29 Dec 99 - 09:15 AM (#155125)
Subject: Thought for the Day (Dec 29)
From: Peter T.

The character begins in "The Count of Monte Cristo" -- the cloaked seeker of revenge in a newly capitalizing world -- receives a boost with the Baroness Orczy's Scarlet Pimpernel, and finally a snazzy costume and a batcave with Zorro. The basic book on pop culture in capitalism, The Emperor's New Clothes (by the Chliean Ariel Dorfman, author of "Death and the Maiden"), singles out The Lone Ranger for the apotheosis of what it all means.
First, the masked man represents the ordinary anonymous person in the modern world, who has a secret identity beneath the business suit, and whose capacity for violent rebellion cannot be openly shown. The mask hides, and symbolizes that ordinary person; the Clark Kent hides the Superman. But he is on the border of good and evil...
Even more subtly, the masked man supports the system by allowing us to believe that the problems are problems of good and evil, of bad people and good, and not structural inequalities that only organizing and analysis can overcome. When the Lone Ranger comes to town, there is evil brewing, bad men, rustlers, wicked cattle barons. Does the Lone Ranger suggest that land practices are repressive, that conflicts between owners are irrelevant to the hired worker/cowboys, that native people are systematically being forced off their lands? No: even to say this shows how absurd it would be to bring it up. The Ranger fights the bad guy, the bad guy loses, goodness returns to the valley, and the Ranger rides off to the next valley. He may be conflicted, but he is a force for good, harnessing the knowledge of the bad, as symbolized by the mask.

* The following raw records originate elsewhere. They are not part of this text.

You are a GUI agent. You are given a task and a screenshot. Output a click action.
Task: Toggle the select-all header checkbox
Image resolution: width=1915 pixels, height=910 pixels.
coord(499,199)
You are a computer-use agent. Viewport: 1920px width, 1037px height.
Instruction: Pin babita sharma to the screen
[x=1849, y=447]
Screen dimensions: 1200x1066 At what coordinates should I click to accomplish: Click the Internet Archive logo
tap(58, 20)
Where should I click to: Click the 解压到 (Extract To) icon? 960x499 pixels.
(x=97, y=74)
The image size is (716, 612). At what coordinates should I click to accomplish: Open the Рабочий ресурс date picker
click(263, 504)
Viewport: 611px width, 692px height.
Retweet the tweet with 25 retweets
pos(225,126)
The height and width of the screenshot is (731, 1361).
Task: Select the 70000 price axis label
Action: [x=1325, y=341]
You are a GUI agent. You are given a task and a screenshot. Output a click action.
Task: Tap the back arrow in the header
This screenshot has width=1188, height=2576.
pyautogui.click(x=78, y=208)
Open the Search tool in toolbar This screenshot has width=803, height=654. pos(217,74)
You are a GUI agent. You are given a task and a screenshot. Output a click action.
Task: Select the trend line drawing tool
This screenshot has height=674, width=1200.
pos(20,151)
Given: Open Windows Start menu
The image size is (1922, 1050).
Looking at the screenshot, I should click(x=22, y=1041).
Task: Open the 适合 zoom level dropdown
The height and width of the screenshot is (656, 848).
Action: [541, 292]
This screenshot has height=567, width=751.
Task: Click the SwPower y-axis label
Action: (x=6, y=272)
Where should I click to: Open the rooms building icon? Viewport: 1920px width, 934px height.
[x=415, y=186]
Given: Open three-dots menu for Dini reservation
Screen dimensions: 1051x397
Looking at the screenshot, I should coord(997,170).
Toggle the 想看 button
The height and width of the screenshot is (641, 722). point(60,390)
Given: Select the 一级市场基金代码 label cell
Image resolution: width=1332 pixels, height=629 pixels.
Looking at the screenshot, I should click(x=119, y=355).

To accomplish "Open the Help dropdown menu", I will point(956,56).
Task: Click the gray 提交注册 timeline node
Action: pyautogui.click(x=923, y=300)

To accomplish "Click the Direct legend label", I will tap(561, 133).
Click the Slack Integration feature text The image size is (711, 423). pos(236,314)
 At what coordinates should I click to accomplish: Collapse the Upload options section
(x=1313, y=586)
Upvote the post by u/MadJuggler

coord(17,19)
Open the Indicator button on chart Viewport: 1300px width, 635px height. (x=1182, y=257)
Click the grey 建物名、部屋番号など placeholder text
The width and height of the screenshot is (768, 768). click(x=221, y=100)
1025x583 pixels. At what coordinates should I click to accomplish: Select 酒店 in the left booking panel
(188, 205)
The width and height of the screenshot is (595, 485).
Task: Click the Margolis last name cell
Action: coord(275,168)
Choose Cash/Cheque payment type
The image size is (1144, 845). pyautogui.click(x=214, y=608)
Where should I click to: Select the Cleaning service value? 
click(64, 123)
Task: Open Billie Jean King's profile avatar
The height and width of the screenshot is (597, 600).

Thus the Marxist Dorfman. Still, I wave a hat in the direction of the dust cloud disappearing over the far horizon, and can provide an answer to that most important of all questions -- "Who was that masked man?" "That, ma'am, was Clayton Moore!!!!" (died yesterday, at 85).


29 Dec 99 - 09:34 AM (#155133)
Subject: RE: Thought for the Day (Dec 29)
From: catspaw49

Well that last line kinda' killed off the smart-ass comment I was about to make..............

One of the facts of aging seems to be that I am ever more frequently reminded of my lost youth. Sometimes I wish I'd had an awful childhood instead of the loving and happy one I was given. Maybe I wouldn't miss it so badly.

Spaw


29 Dec 99 - 12:13 PM (#155189)
Subject: RE: Thought for the Day (Dec 29)
From: annamill

My childhood just passed away for good (big lie). There is nothing left. The Long Stranger is dead.

'Spaw, your job, as I see it, is to pass on that loving and happy childhood and from what I've read here, you're doing a wonderful job. When my children thank me for something, I always tell them to remember that something when they have children. Peter, beautiful, as usual.